→ About this exercise:
In the data below, which lines hold the word "legend"? Copy them.

Saved data entries:
----

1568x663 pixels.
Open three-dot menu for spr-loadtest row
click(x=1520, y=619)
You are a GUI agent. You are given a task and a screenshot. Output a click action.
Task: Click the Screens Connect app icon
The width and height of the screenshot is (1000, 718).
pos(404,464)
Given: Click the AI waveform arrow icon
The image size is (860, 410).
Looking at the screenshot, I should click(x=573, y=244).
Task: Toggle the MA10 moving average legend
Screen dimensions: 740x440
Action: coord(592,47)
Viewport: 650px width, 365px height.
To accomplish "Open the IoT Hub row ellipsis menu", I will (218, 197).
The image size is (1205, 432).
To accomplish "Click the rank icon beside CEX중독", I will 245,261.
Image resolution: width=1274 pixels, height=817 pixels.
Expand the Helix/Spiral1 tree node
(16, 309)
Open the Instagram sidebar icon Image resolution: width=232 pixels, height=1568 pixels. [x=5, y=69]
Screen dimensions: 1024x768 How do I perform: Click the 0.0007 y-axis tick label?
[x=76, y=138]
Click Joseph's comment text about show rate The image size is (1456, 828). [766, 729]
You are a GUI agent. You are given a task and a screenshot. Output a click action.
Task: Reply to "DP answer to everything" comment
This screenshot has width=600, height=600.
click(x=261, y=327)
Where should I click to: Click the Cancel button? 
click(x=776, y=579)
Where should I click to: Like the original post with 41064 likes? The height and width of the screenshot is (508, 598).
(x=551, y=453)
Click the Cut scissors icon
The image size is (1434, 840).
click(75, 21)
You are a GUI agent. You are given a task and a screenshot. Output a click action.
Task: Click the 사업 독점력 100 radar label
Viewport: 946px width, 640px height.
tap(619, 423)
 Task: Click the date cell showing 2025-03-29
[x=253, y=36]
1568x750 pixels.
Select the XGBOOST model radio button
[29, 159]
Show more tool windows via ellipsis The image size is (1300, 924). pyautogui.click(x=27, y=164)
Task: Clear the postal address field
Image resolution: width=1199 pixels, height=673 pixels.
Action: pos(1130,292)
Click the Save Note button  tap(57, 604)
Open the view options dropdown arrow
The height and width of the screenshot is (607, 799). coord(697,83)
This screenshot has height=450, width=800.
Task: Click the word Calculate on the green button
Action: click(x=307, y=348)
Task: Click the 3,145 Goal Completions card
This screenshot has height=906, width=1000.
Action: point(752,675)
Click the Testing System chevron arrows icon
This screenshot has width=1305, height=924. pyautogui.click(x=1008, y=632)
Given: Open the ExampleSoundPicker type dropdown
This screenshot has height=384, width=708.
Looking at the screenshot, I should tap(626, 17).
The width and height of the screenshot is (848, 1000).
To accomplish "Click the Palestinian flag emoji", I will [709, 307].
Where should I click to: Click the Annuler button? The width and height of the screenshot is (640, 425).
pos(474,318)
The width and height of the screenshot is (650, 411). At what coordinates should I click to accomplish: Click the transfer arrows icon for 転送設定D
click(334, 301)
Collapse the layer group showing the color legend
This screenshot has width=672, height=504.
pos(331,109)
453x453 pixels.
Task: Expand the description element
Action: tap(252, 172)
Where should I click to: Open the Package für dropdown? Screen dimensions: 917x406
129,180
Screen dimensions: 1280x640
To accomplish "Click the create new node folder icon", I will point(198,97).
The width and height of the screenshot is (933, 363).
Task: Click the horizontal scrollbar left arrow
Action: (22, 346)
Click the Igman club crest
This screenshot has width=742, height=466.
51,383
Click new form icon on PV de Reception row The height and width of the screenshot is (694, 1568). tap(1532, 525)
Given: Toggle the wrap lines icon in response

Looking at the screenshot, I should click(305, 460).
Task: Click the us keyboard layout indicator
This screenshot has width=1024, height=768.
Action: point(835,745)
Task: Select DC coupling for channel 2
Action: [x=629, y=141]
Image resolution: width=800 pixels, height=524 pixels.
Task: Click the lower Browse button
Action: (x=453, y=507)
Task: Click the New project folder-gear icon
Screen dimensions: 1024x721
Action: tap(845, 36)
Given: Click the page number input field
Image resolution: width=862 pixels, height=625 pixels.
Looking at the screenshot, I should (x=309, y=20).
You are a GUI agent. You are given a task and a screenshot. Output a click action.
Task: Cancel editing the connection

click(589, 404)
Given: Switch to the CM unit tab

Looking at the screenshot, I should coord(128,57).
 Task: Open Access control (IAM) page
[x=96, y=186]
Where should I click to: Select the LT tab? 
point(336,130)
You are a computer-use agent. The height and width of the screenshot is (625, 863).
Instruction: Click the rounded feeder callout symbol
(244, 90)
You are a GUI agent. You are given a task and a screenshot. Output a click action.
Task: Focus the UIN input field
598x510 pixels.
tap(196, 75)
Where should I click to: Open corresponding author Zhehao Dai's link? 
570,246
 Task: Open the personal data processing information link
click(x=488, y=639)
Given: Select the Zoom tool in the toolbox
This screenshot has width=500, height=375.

----

→ Expected output:
Task: Toggle the MA10 moving average legend
Collapse the layer group showing the color legend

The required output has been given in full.